目前除常规的热杀菌、辐照、气调包装等处理手段,在肉制品中添加天然抑菌剂是抑制肉类腐败菌生长繁殖的方法。王志琦[10]研究表明在4 ℃贮藏条件下将复配抑菌剂(0.03% ε-PL+0.08%百里香精油+0.06%肉桂醛+0.04%牛至精油)应用于阚疃板鸡成品,可显著抑制肉食杆菌属等菌群,使其货架期延长到 9 d。李新福[11]研究得出复配精油牛至+百里香(1:1,v/v)对肉食杆菌抑制作用最佳。李成[1]发现复配保鲜剂(0.01% Nisin+0.04% ε-PL+0.03%茶多酚+0.1%柠檬酸)抑制肉食杆菌的增长,有效提高腌制生食蟹糊冻藏期间的食用安全性。

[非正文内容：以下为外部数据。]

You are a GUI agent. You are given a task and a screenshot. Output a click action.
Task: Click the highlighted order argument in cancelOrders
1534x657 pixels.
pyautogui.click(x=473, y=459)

本文拟通过研究壳聚糖和ε-聚赖氨酸对肉食杆菌细胞结构和细胞保护酶的作用,探讨其对肉食杆菌的抑菌作用机制。通过测定最小抑菌浓度(minimum inhibition concentration,MIC),结合微生物生长曲线,比较其抑菌作用强弱,评价其对肉食杆菌的抑菌活性;然后通过测定电导率值、胞外核酸、胞外蛋白、碱性磷酸酶(alkaline phosphatase,AKP)活力等指标,结合扫描电子显微镜观察,研究壳聚糖和ε-聚赖氨酸对肉食杆菌细胞结构的破坏作用,还通过检测超氧化物歧化酶(superoxide dismutase,SOD)和过氧化氢酶(catalase,CAT)活性变化,进一步探究壳聚糖和ε-聚赖氨酸对肉食杆菌的细胞保护酶的作用影响,初步阐述壳聚糖和ε-聚赖氨酸的抑菌机理,为其在食品抑菌防腐领域中的开发应用提供一定的理论参考。
1. 材料与方法
1.1 材料与仪器
肉食杆菌P10(Carbibacterium divergens) 为课题组早期从腐败酱卤肉鸽中分离、鉴定并保存的菌株;水溶性壳聚糖(分子量10W,脱乙酰度90.22%) 河南万邦万邦化工科技有限公司;ε-聚赖氨酸(纯度99.26%) 郑州拜纳佛生物工程股份有限公司;营养琼脂(NA)培养基、营养肉汤(NB)培养基 广州环凯微生物科技有限公司;蛋白定量测试盒、AKP测试盒、SOD测试盒、CAT测试盒 南京建成生物工程研究所;戊二醛 分析纯,上海源叶生物科技有限公司。
DDS-307电导率仪 上海仪电科学仪器股份有限公司;760CRT紫外可见光分光光度计 上海精密科学仪器有限公司;TDL80-2B台式离心机 上海安亭科学仪器厂;HITACHI SU8100扫描电子显微镜 日本Hitachi株式会社。
1.2 实验方法
1.2.1 菌株活化及菌液制备
菌株活化:将肉食杆菌接种在NB培养基中,并在37 ℃下培养24 h,反复传代培养[12]。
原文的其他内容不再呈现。